» Aim of the task:
Reproduce the following data line for line, changing nothing.

» Data rows:
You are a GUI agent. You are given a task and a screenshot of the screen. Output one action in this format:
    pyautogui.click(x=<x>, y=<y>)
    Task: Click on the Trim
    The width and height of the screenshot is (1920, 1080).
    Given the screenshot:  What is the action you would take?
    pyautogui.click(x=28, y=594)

» Completed exercise:
You are a GUI agent. You are given a task and a screenshot of the screen. Output one action in this format:
    pyautogui.click(x=<x>, y=<y>)
    Task: Click on the Trim
    The width and height of the screenshot is (1920, 1080).
    Given the screenshot:  What is the action you would take?
    pyautogui.click(x=28, y=594)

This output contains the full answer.